Conduz ônibus em rotas urbanas, intermunicipais ou interestaduais, transportando passageiros, garantindo segurança e cumprindo horários, em empresas de transporte ou como autônomo.
Profissão exige carteira de habilitação categoria D e, em alguns casos, cursos de transporte coletivo. Motoristas de ônibus enfrentam tráfego intenso, pressão por pontualidade e riscos de acidentes. A modernização (ex.: ônibus elétricos, sistemas de bilhetagem eletrônica) exige novas habilidades, enquanto a informalidade é menos comum. A maioria é celetista, com contribuições regulares ao INSS.

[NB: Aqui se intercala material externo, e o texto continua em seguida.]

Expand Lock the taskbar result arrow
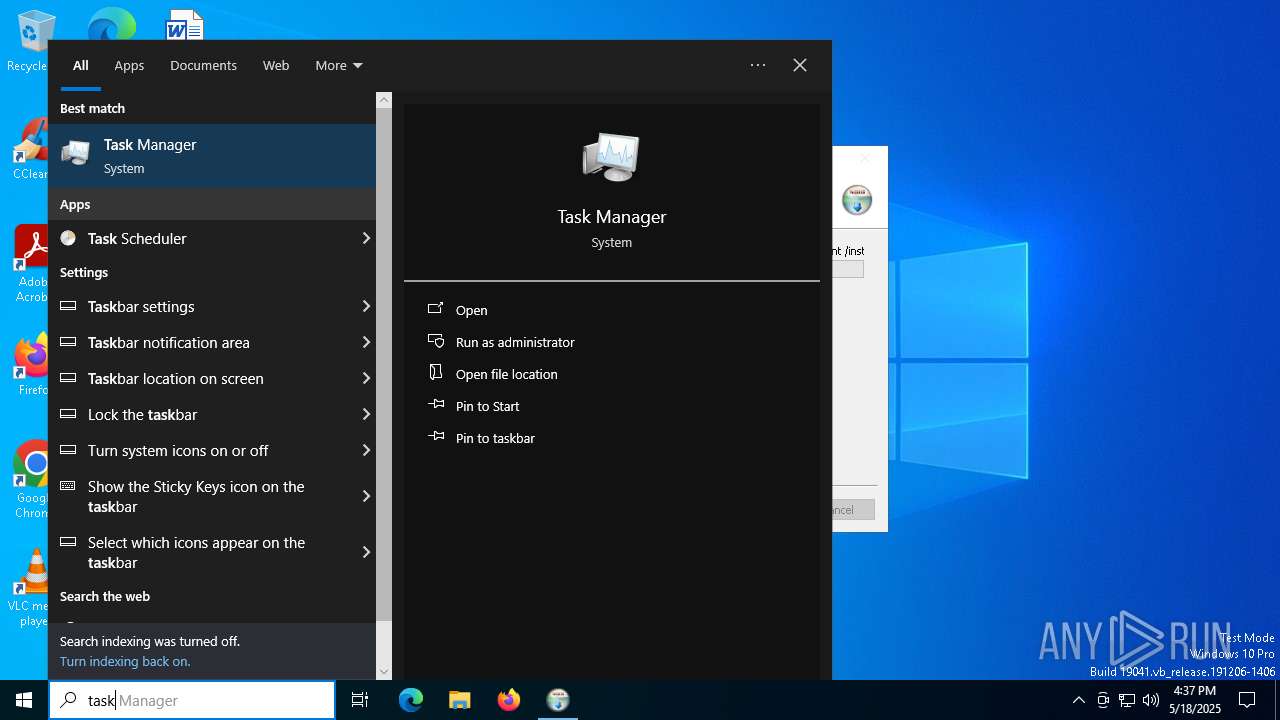The image size is (1280, 720). [x=366, y=414]
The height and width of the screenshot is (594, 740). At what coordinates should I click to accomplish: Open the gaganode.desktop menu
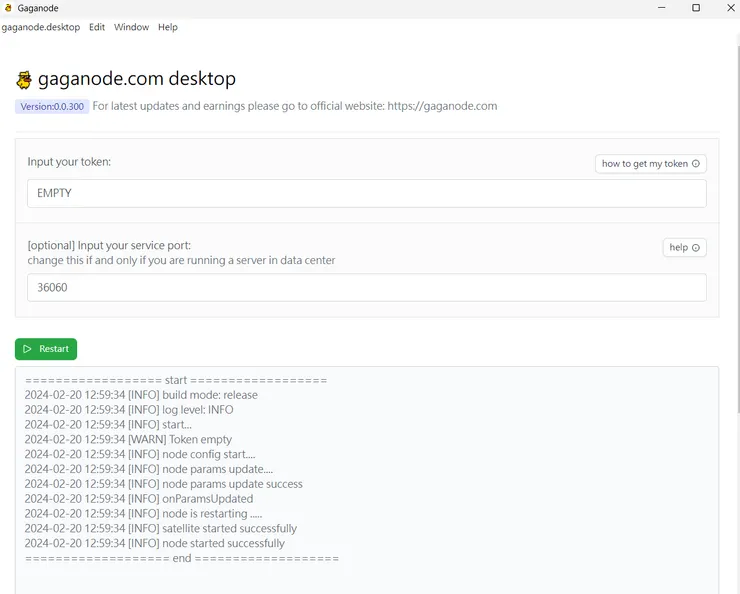click(x=41, y=27)
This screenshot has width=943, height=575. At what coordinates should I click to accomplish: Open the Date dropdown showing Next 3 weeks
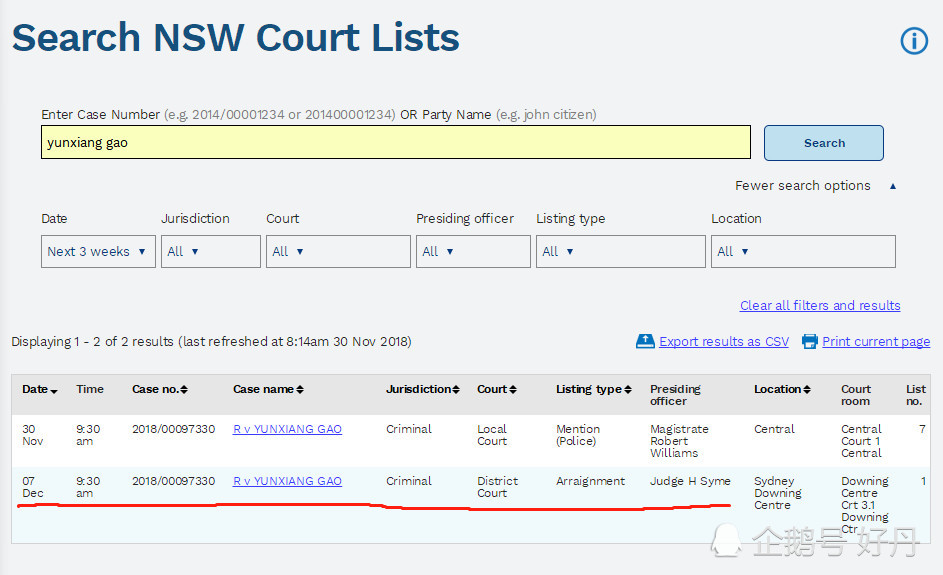pyautogui.click(x=98, y=251)
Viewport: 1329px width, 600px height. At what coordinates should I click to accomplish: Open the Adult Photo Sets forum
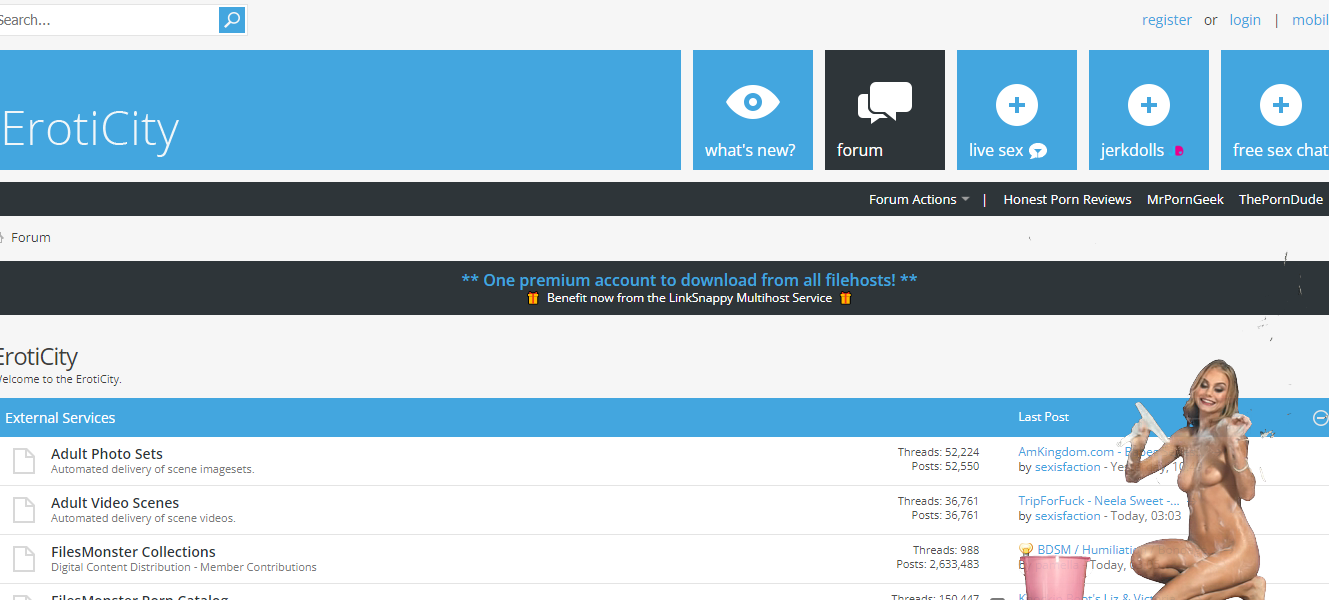(107, 454)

O Brasil tem cerca de 400 mil motoristas de ônibus (CAGED, 2024), com estagnação no crescimento devido à automação e redução de linhas urbanas. Aposentadorias por invalidez (problemas de coluna, estresse) atingem 13% da categoria. A Reforma da Previdência (2019) aumentou a idade mínima para celetistas, impactando a aposentadoria. A demanda por transporte público permanece, mas a concorrência com aplicativos de mobilidade desafia a profissão.
Status: Estável
Aposentados atuais: ~80 mil (INSS, 2024, estimativa para celetistas).

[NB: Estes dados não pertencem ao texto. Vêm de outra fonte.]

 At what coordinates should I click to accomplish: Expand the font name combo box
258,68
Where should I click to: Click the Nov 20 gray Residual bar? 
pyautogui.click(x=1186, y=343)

Em 5 anos: ~25 mil (estimativa baseada em envelhecimento).
Em 10 anos: ~50 mil
Em 15 anos: ~75 mil
95% são homens, com idade média de 45 anos (CAGED, 2024).

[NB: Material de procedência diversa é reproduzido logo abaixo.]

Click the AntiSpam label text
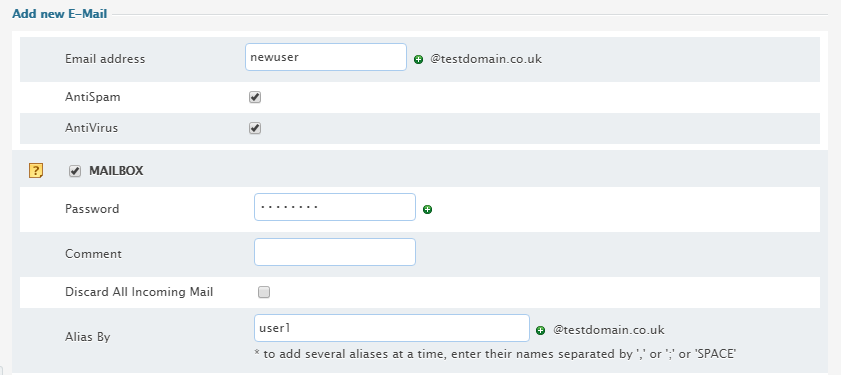This screenshot has width=841, height=375. click(x=93, y=97)
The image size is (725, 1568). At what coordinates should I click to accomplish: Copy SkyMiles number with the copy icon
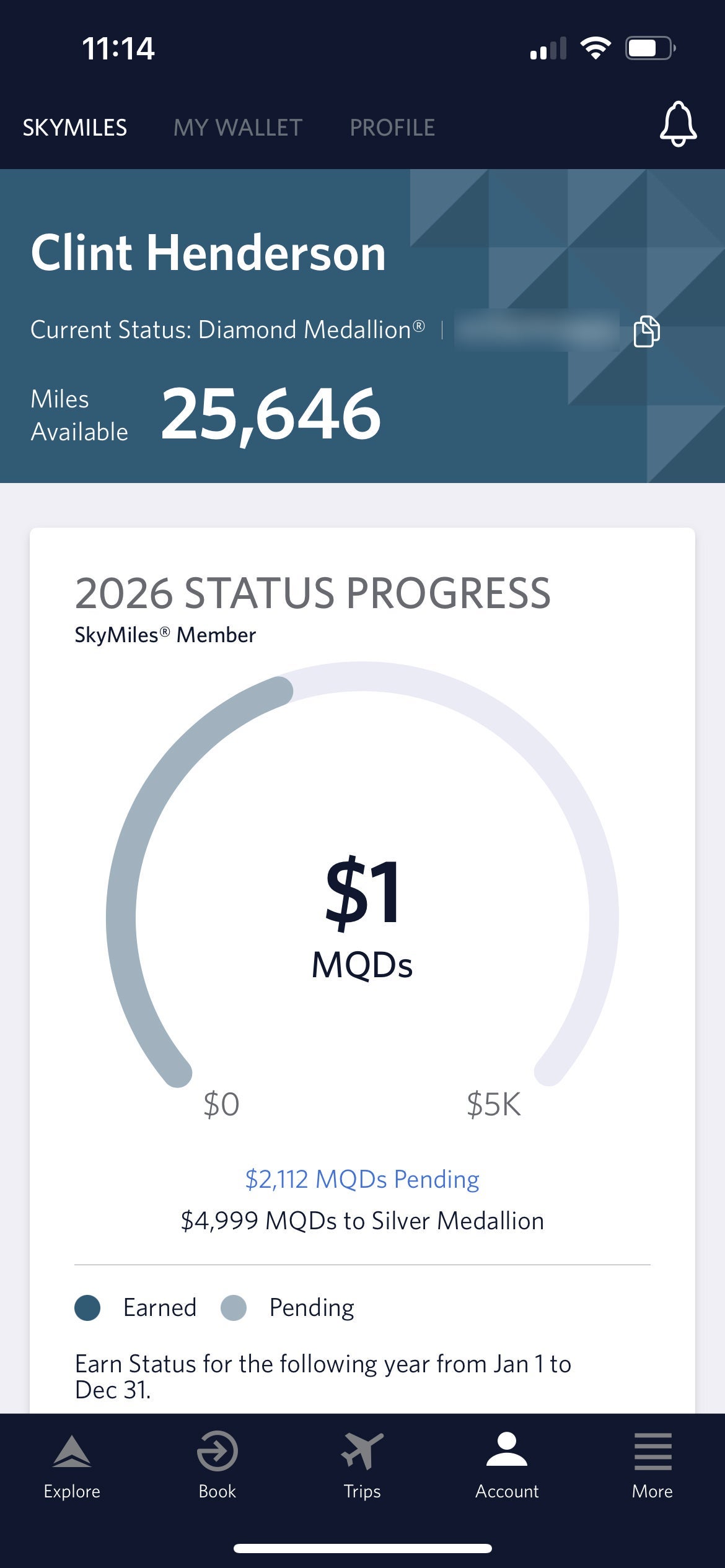pyautogui.click(x=646, y=331)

Periculosidade: Média (riscos de acidentes, estresse no trânsito).
Mesma profissão a vida toda: ~65% (migrações para transporte privado ou logística).
Cerca de 70% trabalham em transporte urbano, com turnos fixos (CNT, 2024).
Grau de Fidelidade: Alto (dados baseados em fontes oficiais e verificáveis).
Fontes: INSS (2024), IBGE (2024), CAGED (2024), CNT (2024).